Still there was a very good line from one of the members of the play's Committee to Choose Wonky Policy (not its actual name) about a particular proposal to make the educational system, specifically admissions to higher education, more equitable and fair. The jaded and cynical well-meaning do-gooder explained to the young and not yet cynical enough do-gooder that the policy proposal would never be implemented in the current political system. Not because it wouldn't work, but because it might.
That's what I hear when I hear arguments against a universal basic income (even honest ones). Maybe there are arguments against it, but the biggest argument of all is, "A simple program that might reduce poverty without enhancing the suffering of the poors? You obviously don't know how these things work."

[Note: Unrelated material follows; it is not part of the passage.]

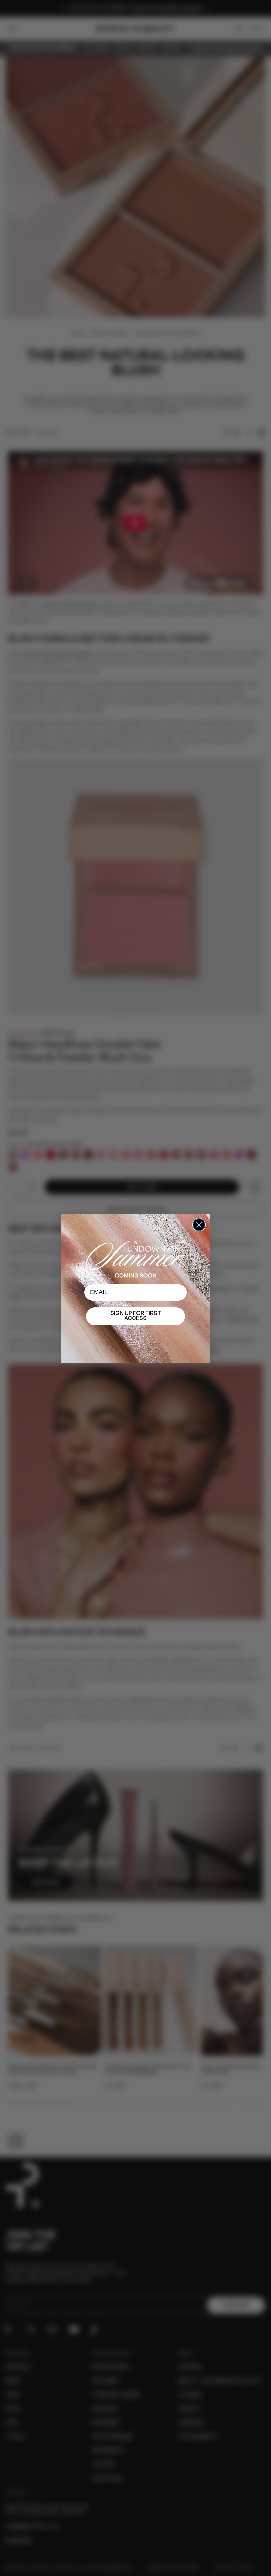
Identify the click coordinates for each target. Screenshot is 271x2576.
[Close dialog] (199, 1225)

No policy is perfect, but only the ones that stand a chance of working get held up against the imaginary status quo of perfection. We don't spend that much money on poverty alleviation, and a lot of the money we do spend on it never gets anywhere near the people who actually need it. Maybe there are better ideas. OK, devote your life to making them happen instead of devoting your life to making sure that the poors we shall always have with us. Think less than needy people might get too much of that GIANT SUM OF MONEY? As with everything else, just increase their tax rates. That's how the tax code is supposed to "means test" things. It's suppose to make rich people for it, not take away their right to access public and publicly provided goods.
We do have a Universal Basic Income in this country. For defense contractors. They seem to be pretty happy with it, though admittedly not all who experience their Freedom Bombs are.